### Reading passage
This is an absurd article, I’m sorry. To accept the explanation of “brown people are just worse” as possible, but to throw out “colonialism shaped the modern world” because Australia is rich is so clearly biased that it reads like a strawman. Also, are they aware that Australia is quite hot…?

Putting that huge issue aside for more fundamental ones: certainly climate impacts culture in the aggregate to some extent, but the overall framing here is way too overconfident. There’s about a million confounding variables when assessing different societies over large time scales, the largest of which are A) technology and B) to what extent GDP is even a primary goal. Asking if heat makes societies poorer is like asking if rivers make societies richer: it depends!

> Also, are they aware that Australia is quite hot?

That's about as specific as saying the U.S. is quite hot.. you'd be interested to compare the cultures of Darwin and Melbourne or Hobart.

This being a snapshot in time, how would the claim change if we looked at the past? Do the explanations fade if you look back in history at empires in hot parts of the world, like the Egyptian, Mauryan, Persian, Akkadian, Mesopotamian, Carthaginian, Songhain, Incan, Aztec, Mayan...
The seat of civilization is in Mesopotamia, so no this hypothesis doesn’t exactly hold up. The cultural exchange and wars between the ancient eastern and western civilizations aided their evolution before colonization took place. People used to travel far east as well during these time periods, which spread cultural influence in a three-way direction.

Those societies which were further spread apart from this central region of cultural exchange, like many in Latin America, Africa, colder regions in North America and so on were less culturally developed by the time they met others or colonialists, that’s why you have funny things like the University of Oxford being older than the Incan empire.
######
### Records
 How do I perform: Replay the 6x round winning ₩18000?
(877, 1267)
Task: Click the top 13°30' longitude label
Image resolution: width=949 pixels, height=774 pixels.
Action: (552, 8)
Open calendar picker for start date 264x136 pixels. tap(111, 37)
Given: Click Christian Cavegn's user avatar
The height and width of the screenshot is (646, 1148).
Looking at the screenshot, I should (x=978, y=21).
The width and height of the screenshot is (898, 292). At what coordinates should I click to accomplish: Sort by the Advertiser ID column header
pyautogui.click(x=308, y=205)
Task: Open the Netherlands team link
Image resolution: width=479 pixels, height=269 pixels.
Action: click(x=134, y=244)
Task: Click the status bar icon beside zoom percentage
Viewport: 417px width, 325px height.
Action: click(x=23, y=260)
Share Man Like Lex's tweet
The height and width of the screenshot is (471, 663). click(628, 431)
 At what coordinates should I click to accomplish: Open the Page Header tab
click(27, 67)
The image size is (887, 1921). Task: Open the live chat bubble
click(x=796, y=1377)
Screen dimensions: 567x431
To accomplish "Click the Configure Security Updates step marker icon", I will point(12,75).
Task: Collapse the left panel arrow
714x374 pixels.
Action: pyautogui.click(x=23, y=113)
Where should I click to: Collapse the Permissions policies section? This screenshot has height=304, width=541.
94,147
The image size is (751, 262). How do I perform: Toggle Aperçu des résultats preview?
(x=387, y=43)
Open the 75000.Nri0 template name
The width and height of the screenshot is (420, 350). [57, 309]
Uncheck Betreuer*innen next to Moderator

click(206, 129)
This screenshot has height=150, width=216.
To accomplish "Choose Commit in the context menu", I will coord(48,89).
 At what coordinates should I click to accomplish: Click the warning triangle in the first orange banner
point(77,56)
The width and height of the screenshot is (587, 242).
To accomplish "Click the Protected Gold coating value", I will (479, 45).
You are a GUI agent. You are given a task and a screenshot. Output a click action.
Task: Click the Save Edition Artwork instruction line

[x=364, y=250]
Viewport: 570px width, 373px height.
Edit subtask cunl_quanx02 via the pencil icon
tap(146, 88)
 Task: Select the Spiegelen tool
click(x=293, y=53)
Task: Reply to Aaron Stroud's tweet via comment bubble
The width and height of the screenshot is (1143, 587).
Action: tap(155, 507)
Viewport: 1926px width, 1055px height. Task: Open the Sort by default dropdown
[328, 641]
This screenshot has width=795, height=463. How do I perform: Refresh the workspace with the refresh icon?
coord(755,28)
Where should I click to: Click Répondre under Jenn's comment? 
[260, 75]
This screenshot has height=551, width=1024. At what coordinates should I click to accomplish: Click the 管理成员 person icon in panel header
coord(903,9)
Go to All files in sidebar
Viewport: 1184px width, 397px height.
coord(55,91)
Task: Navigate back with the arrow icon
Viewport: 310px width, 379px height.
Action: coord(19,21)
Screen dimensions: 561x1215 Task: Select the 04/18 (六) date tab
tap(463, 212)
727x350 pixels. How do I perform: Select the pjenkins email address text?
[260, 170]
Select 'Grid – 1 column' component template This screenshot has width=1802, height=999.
######
Instructions for the task:
Write out the passage from the discussion on heat and national wealth, from "The seat of" to "a three-way direction.", without changing a word. The listing comes from a separate source.

Answer to this problem:
The seat of civilization is in Mesopotamia, so no this hypothesis doesn’t exactly hold up. The cultural exchange and wars between the ancient eastern and western civilizations aided their evolution before colonization took place. People used to travel far east as well during these time periods, which spread cultural influence in a three-way direction.